À quoi ressemblera votre ticket de caisse en 2018 ? Les prix des produits alimentaires vendus dans les rayons des supermarchés doivent être fixés le 1er mars au terme des négociations commerciales entre distributeurs et industriels. Traditionnellement, ces discussions donnent lieu à de véritables bras de fer, mais avec les Etats généraux de l'alimentation, les différents acteurs ont signé une charte de bonne conduite pour éviter la guerre des prix. Et pourtant, de la déclaration d'intention aux actes, il y encore du chemin à parcourir.

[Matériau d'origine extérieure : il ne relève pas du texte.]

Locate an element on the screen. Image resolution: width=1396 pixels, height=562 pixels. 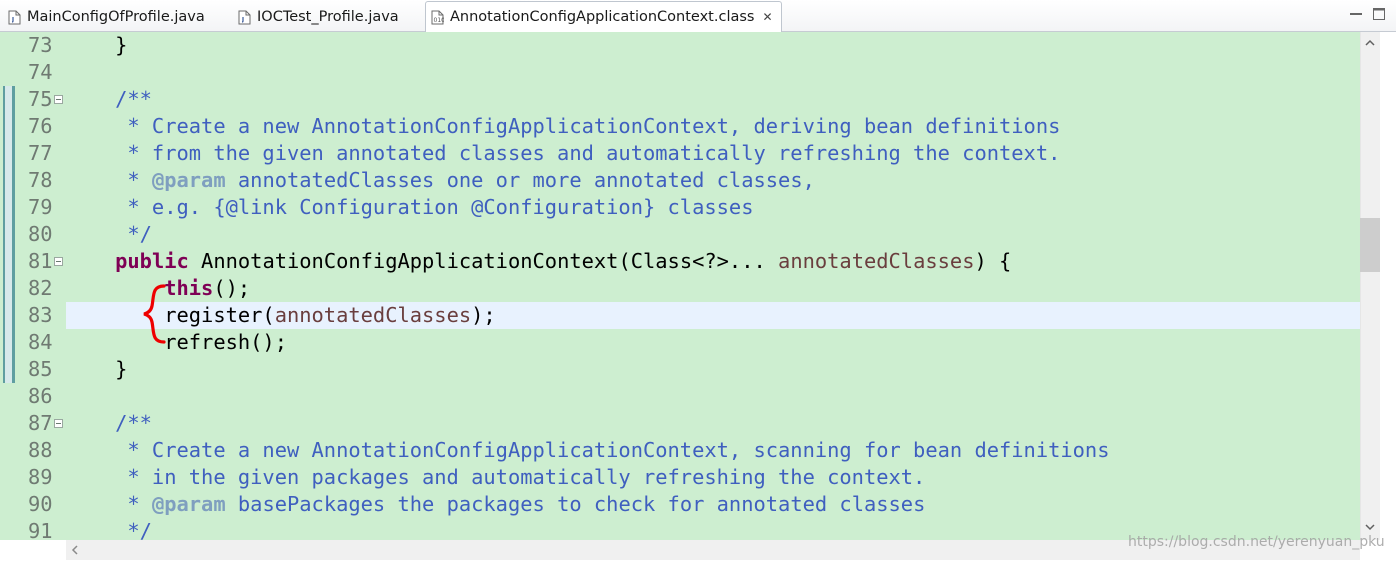
line-number: 90 is located at coordinates (41, 504).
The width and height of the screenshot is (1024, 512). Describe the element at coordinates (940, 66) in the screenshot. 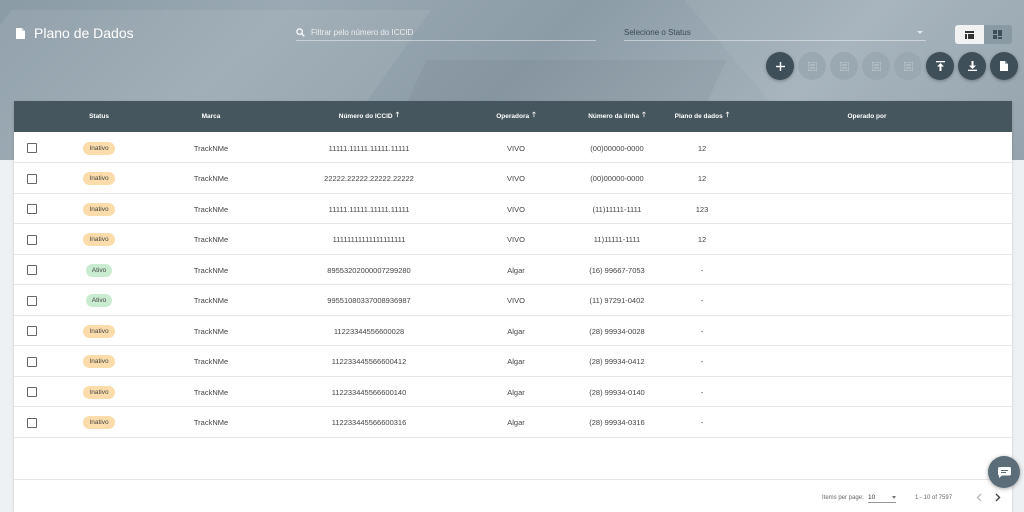

I see `upload-button` at that location.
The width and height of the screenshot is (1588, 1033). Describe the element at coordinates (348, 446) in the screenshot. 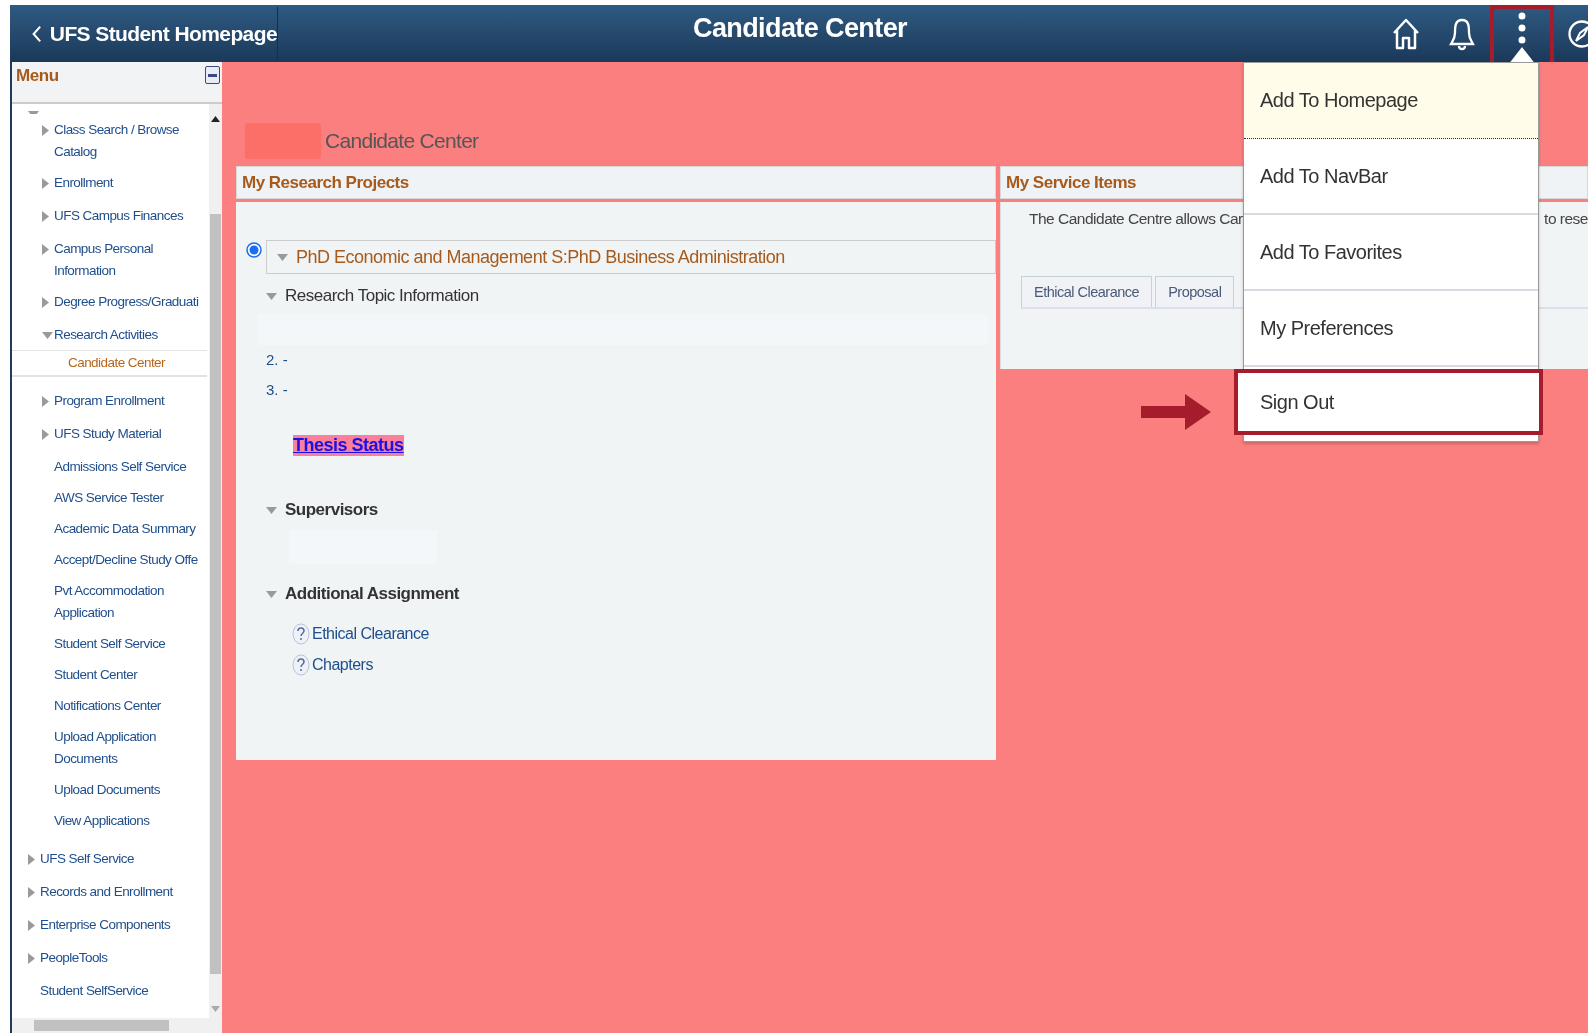

I see `thesis-status-link: Thesis Status` at that location.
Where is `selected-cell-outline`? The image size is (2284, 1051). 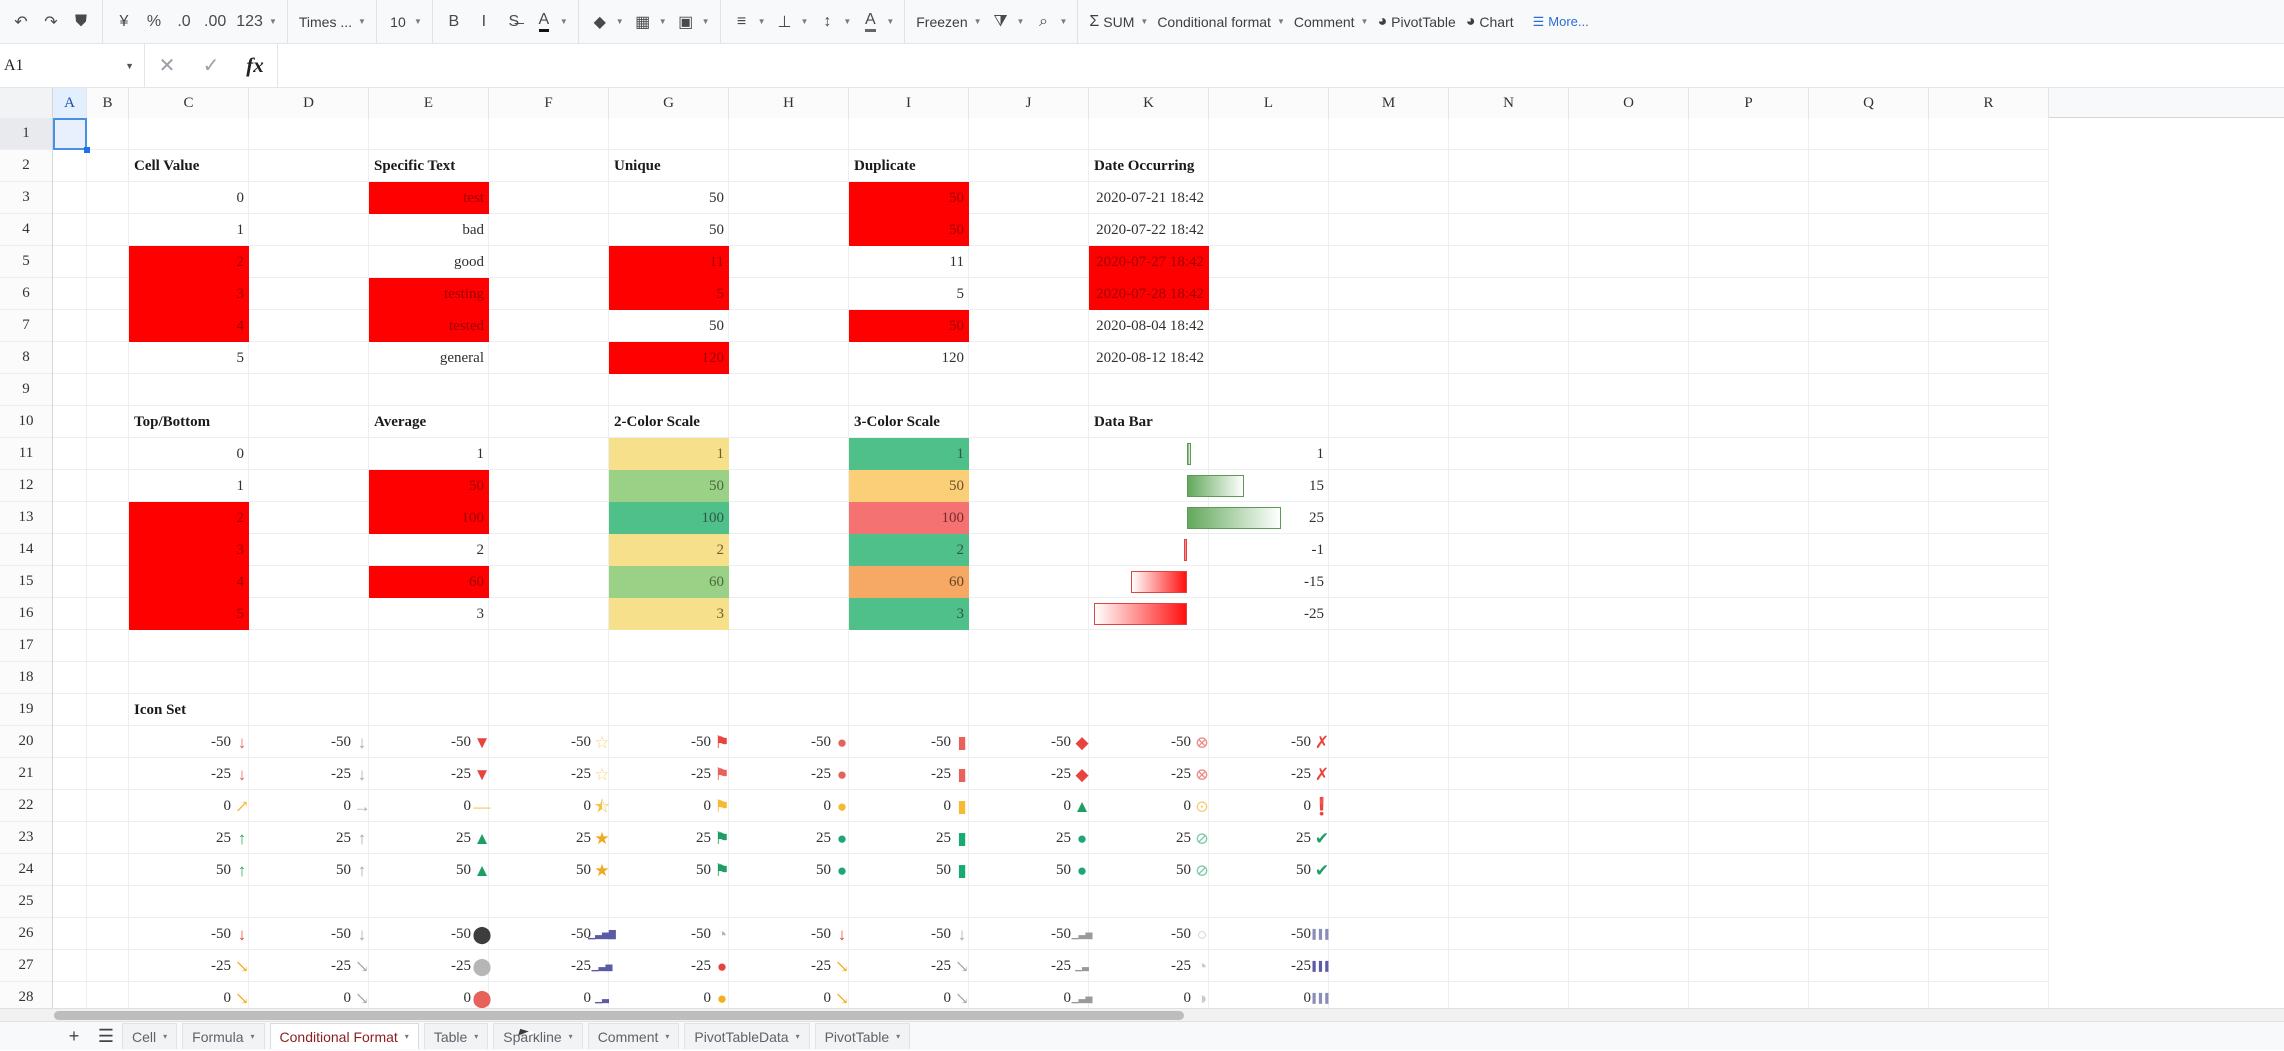 selected-cell-outline is located at coordinates (70, 134).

Un climat très tendu. "La distribution s'attend à des ordonnances et à une nouvelle loi, elle veut donc profiter de cette dernière année d'open-bar pour elle", a taclé mercredi sur Europe 1 Richard Girardot, le PDG de Nestlé France, premier fournisseur de produits alimentaires du pays. "Ils négocient comme des vautours", dit-on à la FNSEA. Malgré les bonnes volontés affichées à la clôture des états généraux de l'alimentation fin 2017, le climat reste très tendu dans les box des négociations. "On nous a rapporté des propos d'acheteurs qui indiquent s'asseoir sur la charte, ou qui l'ont même déchiré devant les directeurs commerciaux des entreprises", assure Valérie Weil-Lancry, en charge de ce dossier pour l'ANIA qui représente les industriels de l'agroalimentaire. "On n'avait que 30% de taux de signatures il y a cinq jours", déplore-t-elle.

Un projet de loi trop timide. Au moins un secteur pourrait tirer son épingle du jeu cette année : la filière laitière, avec des hausses de prix de 1 à 4 % par rapport à l'an dernier. Il faut dire qu'elle a bénéficié d'un coup de projecteur salvateur. "Comme depuis deux ans, l'essentiel de la sphère médiatique est occupé par la filière laitière, aucun opérateur n'ose entamer la discussion en disant : 'écoutez, ce que gagnent les producteurs de lait, ça n'est pas le débat, parlons tarifs", relève André Bonnard, secrétaire général de la Fédération des producteurs de lait. Mais cette filière, attend comme les autres, que la loi fixe le cap. Aujourd'hui, le texte issu des états généraux de l'alimentation est jugé trop timide sur la question du prix garanti au producteur.

Quelles répercussions sur les prix de vente ? "Il faut arrêter la désinformation, il y a aura une forte augmentation sur les produits concernés par les états généraux de l'alimentation : produits laitiers, les produits à base de viande, la charcuterie notamment", assure de son côté Jacques Creyssel, président de la FCD, qui représente les distributeurs. À l'arrivée, la répercussion des hausses concédées aux industriels sur les prix en rayon devrait dépendre des distributeurs et des types de produits. Mais pour d'autres familles de produits, comme les compotes, les confitures ou les biscuits, il devrait bien y avoir des baisses. Encore quelques jours avant l'heure de vérité, dans vos supermarchés.